25 pages • 50 minutes read
Salinger was born in New York City in 1919, a few months after the end of World War I and 20 years before World War II. His mother was Scotch Irish, and his father was Jewish. Salinger attended the McBurney School in Manhattan for high school, where he failed out and later attended Valley Forge Military Academy. He took an interest in writing and later attended a writing course at Columbia University after dropping out of New York University. He submitted his first stories to Story magazine and The New Yorker, but his writing career was interrupted by the World War II draft. Salinger fought on D-Day during the invasion of Normandy, and later witnessed a concentration camp during the de-Nazification of Germany (“JD Salinger ~ Timeline of Major Events.” PBS, 2022).

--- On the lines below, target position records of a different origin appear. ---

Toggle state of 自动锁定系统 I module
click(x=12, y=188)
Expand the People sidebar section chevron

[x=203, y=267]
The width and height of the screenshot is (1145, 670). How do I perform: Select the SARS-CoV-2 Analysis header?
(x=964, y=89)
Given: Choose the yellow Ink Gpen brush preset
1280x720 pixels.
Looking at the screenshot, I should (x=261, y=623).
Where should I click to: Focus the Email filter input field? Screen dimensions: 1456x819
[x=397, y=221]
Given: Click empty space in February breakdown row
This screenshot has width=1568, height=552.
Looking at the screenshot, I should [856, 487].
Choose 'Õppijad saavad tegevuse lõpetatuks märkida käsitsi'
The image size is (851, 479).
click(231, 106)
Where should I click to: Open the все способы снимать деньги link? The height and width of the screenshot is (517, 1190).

Salinger’s experience with war, especially his post-traumatic stress disorder and subsequent stay at a mental health facility, heavily influenced his writing: In “Teddy,” his experiences manifest as Teddy’s father, Mr. McArdle, who wants him to wear his dog tags. Salinger’s work is often characterized as unsentimental in order to tackle darker themes such as death and loss of innocence. To overcome the disenfranchisement of post-World War II America, he turned to religion—specifically, Buddhism and Hinduism, as reflected in Teddy’s preoccupation with Vedantic Reincarnation.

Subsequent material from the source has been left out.